_What is required_: Please begin with the line containing "Given: Click the" and reproduce each line exactly until the records below end, without any pictures.

%%

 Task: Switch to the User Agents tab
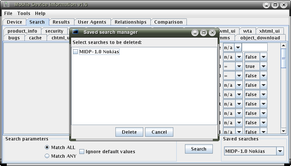(92, 22)
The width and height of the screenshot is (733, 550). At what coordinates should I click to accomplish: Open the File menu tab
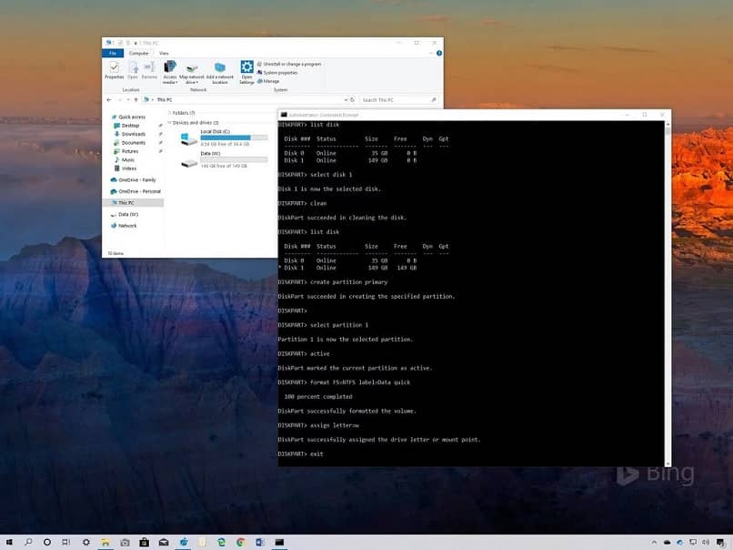coord(113,54)
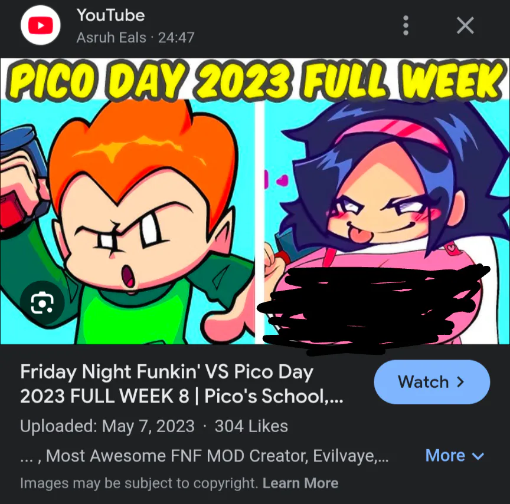Viewport: 510px width, 504px height.
Task: Click the video duration 24:47
Action: pos(176,38)
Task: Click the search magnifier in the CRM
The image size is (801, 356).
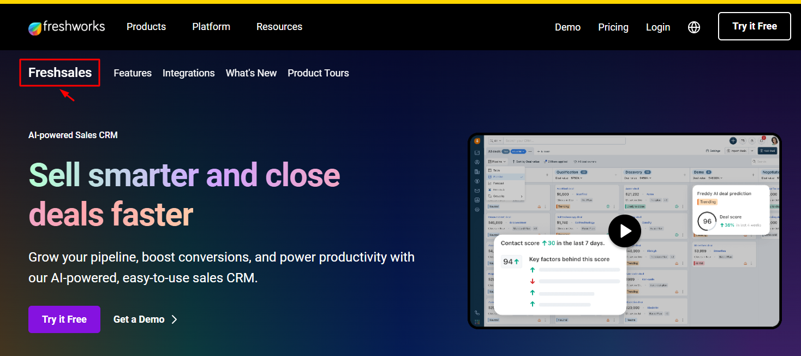Action: [x=492, y=140]
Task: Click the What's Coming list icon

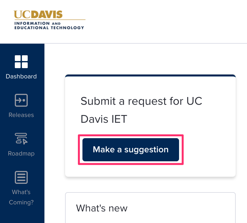Action: (x=21, y=177)
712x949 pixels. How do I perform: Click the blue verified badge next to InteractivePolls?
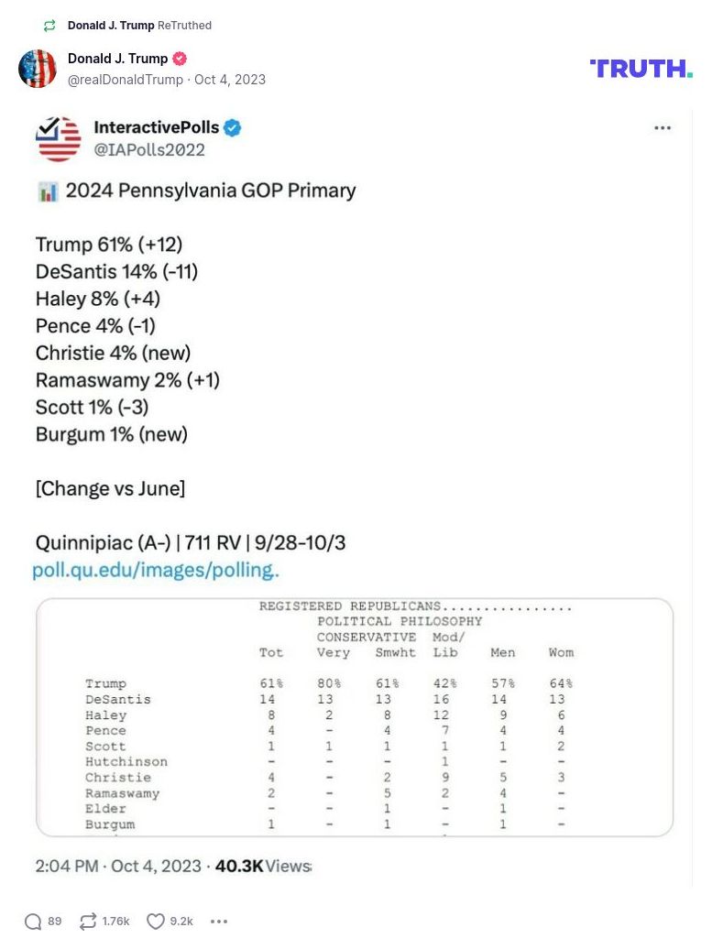pyautogui.click(x=232, y=127)
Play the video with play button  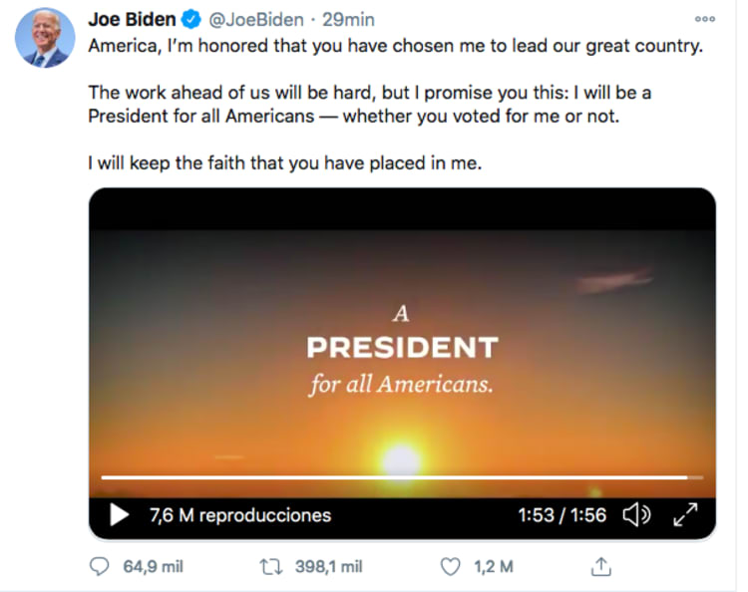[x=119, y=515]
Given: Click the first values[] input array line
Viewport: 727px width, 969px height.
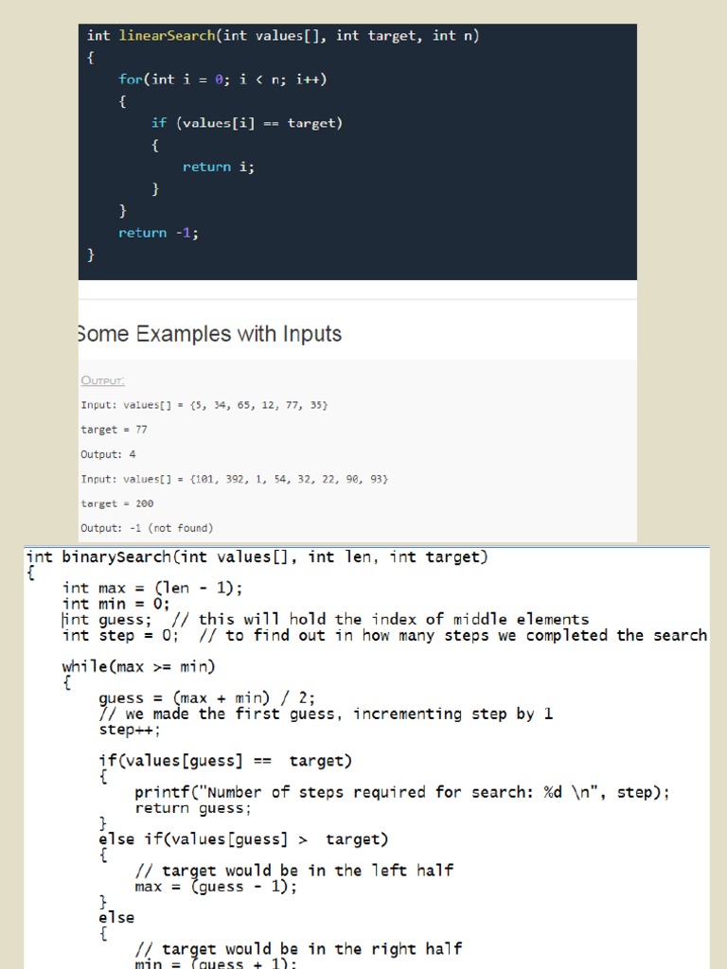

%%

_Solution_:
Given: Click the first values[] input array line
Viewport: 727px width, 969px height.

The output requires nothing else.